LAHORE: The Pakistan Readymade Garments Manufacturers & Exporters Association (PRGMEA) has lambasted the commerce ministry to withdraw Textile and Apparel Policy 2020-25 despite the fact the ECC and Cabinet has approved and ratified it after a long delay, calling for the reversal of the decision and its speedy implementation, as it is vital for new investment and marketing plan in the major export-oriented sector.
PRGMEA north zone chairman Sheikh Luqman Amin, in a letter written to ministry of commerce, observed that withdrawal of this policy will affect the value-added garment sector seriously, as it is against the slogan of the Prime Minister’s vision of promoting exports. We are already far behind the regional countries with regard to exports due to poor policies, as we set the target of achieving Bangladesh’s export level but adopt the policies of Ethiopia, he lamented.
He said that the Economic Coordination Committee of the cabinet last month had finally approved the Textile and Apparel Policy 2020-25, with the directives to relevant stakeholders to take the Federal Board of Revenue and power division’s input, but now the Policy is being withdrawn on the interference of Finance Ministry, leading to further delay in implementation of this vital policy.
He said the textile policy has been pending since 2019 and several drafts were submitted to the ECC for approval and now the ministry is going to withdraw it to incorporate inputs of the FBR and the finance division while finalizing this Policy of 2020-25, which will further delay its implementation.
He warned the government of removing incentives from the new textile and apparel policy, especially the DLTL, saying the move will damage the exports, amidst growing trade deficit in the country.
Sheikh Luqman Amin added that a clear and long-term policy will provide investors a clear vision that the government of Pakistan is ready to support the apparel sector of Pakistan on long-term basis.
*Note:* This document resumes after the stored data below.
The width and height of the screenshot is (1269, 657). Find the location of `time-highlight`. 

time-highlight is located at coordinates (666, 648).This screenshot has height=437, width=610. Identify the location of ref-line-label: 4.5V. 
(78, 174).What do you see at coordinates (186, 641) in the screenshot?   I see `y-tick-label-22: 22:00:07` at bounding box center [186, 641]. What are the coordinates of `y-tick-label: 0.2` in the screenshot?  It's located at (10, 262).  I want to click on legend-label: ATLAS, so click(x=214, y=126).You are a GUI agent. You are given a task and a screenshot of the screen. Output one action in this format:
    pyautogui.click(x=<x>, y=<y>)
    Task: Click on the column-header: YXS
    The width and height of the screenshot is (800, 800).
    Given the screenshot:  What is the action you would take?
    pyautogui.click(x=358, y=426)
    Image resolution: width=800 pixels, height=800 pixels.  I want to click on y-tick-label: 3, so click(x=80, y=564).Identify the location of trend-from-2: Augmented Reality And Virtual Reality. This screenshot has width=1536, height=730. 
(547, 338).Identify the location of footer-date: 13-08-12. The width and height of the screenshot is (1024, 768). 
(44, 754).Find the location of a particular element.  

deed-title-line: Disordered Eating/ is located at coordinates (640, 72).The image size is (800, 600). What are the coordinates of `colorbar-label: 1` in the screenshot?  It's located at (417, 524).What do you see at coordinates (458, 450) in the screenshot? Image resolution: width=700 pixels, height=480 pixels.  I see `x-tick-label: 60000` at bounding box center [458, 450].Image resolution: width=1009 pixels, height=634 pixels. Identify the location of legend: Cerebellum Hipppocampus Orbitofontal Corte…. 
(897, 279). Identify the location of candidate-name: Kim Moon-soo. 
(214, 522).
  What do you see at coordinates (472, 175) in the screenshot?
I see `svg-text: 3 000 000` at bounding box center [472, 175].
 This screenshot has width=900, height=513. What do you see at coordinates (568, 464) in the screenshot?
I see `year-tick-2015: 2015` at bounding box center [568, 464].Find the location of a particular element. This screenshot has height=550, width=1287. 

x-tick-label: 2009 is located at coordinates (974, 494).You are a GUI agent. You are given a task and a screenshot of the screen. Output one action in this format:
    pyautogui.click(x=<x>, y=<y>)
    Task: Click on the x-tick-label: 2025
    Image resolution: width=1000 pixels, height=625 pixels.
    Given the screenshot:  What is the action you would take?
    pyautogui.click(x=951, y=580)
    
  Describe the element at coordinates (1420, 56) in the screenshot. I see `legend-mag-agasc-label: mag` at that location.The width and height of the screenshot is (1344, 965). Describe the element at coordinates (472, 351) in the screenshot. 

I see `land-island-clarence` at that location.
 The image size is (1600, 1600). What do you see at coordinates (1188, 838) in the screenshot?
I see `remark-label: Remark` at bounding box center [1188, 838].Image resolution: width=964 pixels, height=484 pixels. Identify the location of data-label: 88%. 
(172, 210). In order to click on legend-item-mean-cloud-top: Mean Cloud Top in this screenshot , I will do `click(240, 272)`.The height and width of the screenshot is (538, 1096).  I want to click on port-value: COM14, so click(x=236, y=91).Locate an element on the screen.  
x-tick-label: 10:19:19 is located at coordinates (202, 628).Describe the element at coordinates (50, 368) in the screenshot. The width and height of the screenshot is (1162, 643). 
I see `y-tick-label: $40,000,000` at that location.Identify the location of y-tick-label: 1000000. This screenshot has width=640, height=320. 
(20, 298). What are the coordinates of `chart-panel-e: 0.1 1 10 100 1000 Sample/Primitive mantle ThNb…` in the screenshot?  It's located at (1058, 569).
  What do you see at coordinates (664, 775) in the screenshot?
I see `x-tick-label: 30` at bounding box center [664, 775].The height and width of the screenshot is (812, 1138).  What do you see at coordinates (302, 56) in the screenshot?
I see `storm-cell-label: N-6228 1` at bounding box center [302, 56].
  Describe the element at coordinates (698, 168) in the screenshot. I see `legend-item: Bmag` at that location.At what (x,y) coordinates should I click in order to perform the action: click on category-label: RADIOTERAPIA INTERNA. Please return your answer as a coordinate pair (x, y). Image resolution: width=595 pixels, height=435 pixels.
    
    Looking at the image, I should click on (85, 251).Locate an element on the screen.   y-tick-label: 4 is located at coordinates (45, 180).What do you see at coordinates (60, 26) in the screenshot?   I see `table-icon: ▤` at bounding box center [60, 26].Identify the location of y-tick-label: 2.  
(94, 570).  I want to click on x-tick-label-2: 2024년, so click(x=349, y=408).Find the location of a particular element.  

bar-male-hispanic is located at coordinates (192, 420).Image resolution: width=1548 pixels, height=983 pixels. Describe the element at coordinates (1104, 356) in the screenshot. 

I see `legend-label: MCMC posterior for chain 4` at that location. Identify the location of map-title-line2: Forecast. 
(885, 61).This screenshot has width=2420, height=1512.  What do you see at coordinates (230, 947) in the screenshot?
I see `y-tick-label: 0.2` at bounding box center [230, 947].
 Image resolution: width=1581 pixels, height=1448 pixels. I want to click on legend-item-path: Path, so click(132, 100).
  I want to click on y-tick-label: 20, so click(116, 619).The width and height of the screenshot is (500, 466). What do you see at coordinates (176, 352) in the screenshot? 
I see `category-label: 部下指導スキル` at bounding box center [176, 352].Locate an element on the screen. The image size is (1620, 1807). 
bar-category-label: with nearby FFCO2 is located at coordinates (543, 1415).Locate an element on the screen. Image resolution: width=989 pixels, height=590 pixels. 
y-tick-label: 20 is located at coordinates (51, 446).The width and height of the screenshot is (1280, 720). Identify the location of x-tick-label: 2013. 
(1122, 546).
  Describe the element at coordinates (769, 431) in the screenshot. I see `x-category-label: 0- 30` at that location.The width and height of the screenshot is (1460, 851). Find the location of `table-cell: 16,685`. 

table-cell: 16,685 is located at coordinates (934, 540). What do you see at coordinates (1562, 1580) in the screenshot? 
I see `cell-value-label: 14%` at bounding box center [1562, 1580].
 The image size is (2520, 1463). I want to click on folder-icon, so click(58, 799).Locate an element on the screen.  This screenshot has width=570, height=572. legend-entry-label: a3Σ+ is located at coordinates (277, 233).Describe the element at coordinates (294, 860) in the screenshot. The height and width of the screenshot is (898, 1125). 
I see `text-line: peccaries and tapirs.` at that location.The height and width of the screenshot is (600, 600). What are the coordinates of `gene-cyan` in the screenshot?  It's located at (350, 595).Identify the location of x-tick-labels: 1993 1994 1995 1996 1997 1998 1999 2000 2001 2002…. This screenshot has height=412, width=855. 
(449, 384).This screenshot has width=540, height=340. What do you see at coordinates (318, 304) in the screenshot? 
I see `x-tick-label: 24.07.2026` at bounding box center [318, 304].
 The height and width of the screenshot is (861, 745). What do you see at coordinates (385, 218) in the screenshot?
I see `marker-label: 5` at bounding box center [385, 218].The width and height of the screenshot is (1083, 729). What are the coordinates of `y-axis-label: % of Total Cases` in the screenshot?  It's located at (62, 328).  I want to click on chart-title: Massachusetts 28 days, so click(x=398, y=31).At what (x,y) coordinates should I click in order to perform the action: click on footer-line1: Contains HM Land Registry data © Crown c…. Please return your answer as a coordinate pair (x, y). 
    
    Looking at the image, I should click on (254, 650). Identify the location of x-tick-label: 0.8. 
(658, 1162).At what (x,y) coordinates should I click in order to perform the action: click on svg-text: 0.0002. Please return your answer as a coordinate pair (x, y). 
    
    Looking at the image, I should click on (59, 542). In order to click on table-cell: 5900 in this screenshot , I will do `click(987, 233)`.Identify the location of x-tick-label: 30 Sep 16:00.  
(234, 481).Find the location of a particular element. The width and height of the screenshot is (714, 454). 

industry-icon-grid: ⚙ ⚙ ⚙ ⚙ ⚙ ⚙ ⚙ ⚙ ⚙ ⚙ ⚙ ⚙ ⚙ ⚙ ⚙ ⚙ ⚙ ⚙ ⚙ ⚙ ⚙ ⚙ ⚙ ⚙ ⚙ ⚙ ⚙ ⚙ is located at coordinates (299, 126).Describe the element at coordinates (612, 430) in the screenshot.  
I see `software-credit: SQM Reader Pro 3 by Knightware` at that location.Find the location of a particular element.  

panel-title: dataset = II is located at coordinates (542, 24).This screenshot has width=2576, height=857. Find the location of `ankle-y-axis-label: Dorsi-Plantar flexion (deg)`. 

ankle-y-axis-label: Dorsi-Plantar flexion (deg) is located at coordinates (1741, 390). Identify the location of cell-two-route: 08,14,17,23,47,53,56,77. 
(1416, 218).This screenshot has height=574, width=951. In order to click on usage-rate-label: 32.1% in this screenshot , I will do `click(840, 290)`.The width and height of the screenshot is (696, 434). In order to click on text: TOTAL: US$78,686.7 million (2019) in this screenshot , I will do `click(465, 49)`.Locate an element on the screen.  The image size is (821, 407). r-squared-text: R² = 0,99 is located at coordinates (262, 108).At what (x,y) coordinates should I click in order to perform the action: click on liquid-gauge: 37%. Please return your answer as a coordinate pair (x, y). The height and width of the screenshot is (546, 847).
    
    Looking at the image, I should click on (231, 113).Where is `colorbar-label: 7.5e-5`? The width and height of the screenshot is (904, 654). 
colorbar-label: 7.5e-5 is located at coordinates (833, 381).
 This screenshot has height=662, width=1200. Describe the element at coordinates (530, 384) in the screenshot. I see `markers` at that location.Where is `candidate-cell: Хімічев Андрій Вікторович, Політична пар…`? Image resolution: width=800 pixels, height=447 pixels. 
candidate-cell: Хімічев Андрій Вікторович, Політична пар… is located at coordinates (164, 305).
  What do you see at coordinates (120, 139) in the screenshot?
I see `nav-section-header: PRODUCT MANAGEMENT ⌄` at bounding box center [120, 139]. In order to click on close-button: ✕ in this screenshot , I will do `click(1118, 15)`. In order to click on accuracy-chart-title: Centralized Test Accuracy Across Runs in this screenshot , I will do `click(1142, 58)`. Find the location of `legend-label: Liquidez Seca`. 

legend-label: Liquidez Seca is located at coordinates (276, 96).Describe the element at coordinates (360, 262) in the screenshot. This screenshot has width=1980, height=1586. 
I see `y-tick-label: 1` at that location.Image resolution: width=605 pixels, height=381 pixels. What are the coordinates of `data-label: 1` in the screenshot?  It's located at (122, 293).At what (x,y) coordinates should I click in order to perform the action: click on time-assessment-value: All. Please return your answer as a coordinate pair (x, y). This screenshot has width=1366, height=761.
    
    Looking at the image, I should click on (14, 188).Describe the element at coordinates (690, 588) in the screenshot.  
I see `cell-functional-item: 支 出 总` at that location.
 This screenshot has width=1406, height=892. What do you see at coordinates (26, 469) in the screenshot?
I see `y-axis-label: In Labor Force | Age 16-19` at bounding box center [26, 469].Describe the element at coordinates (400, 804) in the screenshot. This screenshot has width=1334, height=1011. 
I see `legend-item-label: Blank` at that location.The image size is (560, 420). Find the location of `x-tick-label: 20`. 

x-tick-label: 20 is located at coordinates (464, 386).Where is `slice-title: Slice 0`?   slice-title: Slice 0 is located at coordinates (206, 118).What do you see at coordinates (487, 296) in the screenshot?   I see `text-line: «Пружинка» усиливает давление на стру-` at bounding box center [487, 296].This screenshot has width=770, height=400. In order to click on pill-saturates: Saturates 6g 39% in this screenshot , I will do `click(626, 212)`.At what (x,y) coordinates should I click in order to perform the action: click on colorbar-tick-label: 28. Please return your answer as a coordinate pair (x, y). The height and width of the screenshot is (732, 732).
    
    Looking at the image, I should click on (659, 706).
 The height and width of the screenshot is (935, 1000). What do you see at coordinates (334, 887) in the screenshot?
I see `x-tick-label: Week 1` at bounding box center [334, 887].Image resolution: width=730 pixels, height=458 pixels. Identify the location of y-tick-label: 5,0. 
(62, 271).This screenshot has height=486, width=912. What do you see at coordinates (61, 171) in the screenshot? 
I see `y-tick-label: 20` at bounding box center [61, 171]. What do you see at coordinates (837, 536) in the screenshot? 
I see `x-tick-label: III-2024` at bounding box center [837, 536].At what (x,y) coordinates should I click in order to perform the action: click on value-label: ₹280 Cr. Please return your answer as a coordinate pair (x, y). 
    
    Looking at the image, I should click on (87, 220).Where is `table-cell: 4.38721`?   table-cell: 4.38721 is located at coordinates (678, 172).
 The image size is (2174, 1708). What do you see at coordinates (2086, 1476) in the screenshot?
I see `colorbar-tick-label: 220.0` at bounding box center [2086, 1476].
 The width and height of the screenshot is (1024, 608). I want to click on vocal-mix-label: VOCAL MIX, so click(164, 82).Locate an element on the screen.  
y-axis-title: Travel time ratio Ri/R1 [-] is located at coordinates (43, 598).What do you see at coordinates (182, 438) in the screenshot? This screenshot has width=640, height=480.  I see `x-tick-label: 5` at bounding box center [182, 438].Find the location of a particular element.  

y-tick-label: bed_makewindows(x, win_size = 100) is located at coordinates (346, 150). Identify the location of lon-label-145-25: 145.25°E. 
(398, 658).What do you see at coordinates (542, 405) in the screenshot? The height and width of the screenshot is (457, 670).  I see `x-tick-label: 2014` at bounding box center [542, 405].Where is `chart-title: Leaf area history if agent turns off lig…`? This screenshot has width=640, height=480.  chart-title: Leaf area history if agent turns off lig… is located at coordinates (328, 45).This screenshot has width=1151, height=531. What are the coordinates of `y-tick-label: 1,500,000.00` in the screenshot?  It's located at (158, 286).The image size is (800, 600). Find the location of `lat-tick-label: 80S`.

He said that the garment industry has been affected seriously due to long delay in the final announcement of the new textile policy by Economic Coordination Committee of the cabinet in the past, as the PM had given approval in this regard long ago.
PRGMEA regional chairman said the government had announced several schemes in the past, including duty-free import of textile machinery, reduction of mark-up rate for export refinance settlement of outstanding refund claims and rationalization of refund regime, but the sector was not getting benefits yet.
Textile sector contributed about 60 percent to the country’s total exports, besides providing direct and indirect millions of jobs which required a proper policy, he added.
He was of the view that further delay in the implementation would result in delay or even backing out of investors from future local and foreign investment in the industry. Presently, we are in short production capacity and several exporters are refusing export orders because there is not enough capacity available in the country.
He claimed that targets set were ambitious and financial commitments of Rs188 billion and Rs65 billion respectively for first 2009-14 and second 2014-19 Textile Policies were made by the past governments to achieve them.
However, commitments were not fulfilled and timely payments were not doled out in financial support schemes. Further, funds were not allocated for public sector development under infrastructure, vocational training, productivity and compliance related programmes. He urged the government to redress the problems of the industry by taking comprehensive and innovative solutions in the new textile and apparel policy.